(Beginning of EXTRACTED ENTRIES)

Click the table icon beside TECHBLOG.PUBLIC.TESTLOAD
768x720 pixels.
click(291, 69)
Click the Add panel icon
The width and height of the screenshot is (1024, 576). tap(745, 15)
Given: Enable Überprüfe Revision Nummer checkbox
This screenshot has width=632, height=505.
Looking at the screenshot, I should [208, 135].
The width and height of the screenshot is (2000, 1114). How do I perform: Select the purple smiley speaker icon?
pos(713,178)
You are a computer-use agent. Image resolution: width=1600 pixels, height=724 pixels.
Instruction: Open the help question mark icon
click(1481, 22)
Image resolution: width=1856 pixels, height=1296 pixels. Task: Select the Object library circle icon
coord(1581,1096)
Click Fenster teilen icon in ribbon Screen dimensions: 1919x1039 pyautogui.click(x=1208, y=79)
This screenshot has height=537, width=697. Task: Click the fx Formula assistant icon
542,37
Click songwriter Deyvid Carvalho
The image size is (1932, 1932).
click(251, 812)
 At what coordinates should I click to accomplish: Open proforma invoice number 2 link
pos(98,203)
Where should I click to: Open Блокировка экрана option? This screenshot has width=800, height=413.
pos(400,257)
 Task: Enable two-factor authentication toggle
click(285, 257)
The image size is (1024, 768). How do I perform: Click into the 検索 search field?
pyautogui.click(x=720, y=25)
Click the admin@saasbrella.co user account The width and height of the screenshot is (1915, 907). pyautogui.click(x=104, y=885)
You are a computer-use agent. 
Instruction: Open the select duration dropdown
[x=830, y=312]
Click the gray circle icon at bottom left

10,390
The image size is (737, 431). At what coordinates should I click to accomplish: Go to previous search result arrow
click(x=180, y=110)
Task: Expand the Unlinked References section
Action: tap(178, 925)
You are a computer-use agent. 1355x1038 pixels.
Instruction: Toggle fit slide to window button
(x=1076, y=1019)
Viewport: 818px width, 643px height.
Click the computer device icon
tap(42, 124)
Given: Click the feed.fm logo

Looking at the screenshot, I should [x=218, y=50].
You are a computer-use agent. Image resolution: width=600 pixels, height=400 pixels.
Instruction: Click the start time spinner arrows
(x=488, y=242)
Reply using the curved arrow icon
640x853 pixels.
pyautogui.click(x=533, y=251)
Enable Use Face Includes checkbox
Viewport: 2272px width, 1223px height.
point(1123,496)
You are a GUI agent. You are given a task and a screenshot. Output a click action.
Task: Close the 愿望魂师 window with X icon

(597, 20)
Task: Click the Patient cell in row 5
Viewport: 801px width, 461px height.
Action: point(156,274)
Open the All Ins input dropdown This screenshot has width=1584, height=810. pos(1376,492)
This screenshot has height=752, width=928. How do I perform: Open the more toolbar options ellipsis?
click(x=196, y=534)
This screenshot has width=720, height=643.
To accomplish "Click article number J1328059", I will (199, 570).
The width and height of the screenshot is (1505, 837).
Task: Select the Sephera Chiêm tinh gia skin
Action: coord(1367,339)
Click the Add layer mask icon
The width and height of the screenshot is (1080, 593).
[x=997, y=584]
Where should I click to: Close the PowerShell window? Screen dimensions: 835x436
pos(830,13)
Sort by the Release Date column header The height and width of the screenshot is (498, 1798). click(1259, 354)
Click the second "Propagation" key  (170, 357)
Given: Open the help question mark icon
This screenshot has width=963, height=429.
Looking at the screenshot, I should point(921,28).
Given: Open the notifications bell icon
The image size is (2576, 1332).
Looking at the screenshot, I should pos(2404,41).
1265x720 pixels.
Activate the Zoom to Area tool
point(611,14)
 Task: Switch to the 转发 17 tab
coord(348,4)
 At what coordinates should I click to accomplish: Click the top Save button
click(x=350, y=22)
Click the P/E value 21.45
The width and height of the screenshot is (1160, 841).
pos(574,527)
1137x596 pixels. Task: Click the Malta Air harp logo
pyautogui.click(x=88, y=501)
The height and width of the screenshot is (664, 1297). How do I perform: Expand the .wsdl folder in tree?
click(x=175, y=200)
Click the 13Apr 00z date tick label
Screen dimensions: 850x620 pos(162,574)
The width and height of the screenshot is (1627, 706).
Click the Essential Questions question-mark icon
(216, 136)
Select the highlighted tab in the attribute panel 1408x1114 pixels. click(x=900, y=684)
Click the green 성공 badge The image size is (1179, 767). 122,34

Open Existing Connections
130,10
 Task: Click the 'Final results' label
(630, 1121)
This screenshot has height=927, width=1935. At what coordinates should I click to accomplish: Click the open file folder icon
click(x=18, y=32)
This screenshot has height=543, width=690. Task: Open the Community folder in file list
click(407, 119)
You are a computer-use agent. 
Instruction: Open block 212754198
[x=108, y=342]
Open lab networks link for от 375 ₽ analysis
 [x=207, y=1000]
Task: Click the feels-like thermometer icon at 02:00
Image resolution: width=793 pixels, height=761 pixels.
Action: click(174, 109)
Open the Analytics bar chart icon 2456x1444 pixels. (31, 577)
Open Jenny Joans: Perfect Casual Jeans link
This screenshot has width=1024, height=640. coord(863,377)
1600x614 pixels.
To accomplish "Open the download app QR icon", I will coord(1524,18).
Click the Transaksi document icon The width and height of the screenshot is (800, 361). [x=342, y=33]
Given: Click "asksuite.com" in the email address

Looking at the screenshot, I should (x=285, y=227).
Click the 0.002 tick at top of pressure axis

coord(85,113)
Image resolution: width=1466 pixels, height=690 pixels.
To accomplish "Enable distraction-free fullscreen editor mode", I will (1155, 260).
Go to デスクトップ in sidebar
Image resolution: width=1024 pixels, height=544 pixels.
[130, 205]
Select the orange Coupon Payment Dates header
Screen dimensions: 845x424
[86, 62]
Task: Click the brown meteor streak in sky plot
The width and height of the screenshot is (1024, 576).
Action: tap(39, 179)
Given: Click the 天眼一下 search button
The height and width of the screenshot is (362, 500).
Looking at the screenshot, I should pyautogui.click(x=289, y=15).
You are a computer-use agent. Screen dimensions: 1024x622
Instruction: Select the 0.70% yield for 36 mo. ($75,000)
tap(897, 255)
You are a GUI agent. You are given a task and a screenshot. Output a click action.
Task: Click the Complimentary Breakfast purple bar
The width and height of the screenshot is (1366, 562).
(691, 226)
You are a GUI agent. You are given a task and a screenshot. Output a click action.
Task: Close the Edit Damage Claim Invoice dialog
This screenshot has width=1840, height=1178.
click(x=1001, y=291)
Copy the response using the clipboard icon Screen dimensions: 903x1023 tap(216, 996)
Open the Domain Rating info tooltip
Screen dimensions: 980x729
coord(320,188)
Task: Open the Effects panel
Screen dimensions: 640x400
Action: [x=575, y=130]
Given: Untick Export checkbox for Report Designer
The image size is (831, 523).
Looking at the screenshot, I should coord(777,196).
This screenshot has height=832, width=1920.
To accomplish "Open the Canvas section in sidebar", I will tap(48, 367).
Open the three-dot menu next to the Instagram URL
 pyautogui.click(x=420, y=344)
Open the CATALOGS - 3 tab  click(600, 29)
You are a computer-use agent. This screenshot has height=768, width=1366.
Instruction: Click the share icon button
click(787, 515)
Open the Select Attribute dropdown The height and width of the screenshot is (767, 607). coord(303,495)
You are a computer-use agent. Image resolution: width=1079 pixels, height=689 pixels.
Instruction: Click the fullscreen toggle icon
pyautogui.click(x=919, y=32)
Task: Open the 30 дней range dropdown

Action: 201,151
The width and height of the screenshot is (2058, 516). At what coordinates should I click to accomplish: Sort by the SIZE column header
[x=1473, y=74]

(End of EXTRACTED ENTRIES)

**TO DO**. Return every line from the entries above that contains the word "checkbox".

**YOUR SOLUTION**.
Given: Enable Überprüfe Revision Nummer checkbox
Enable Use Face Includes checkbox
Given: Untick Export checkbox for Report Designer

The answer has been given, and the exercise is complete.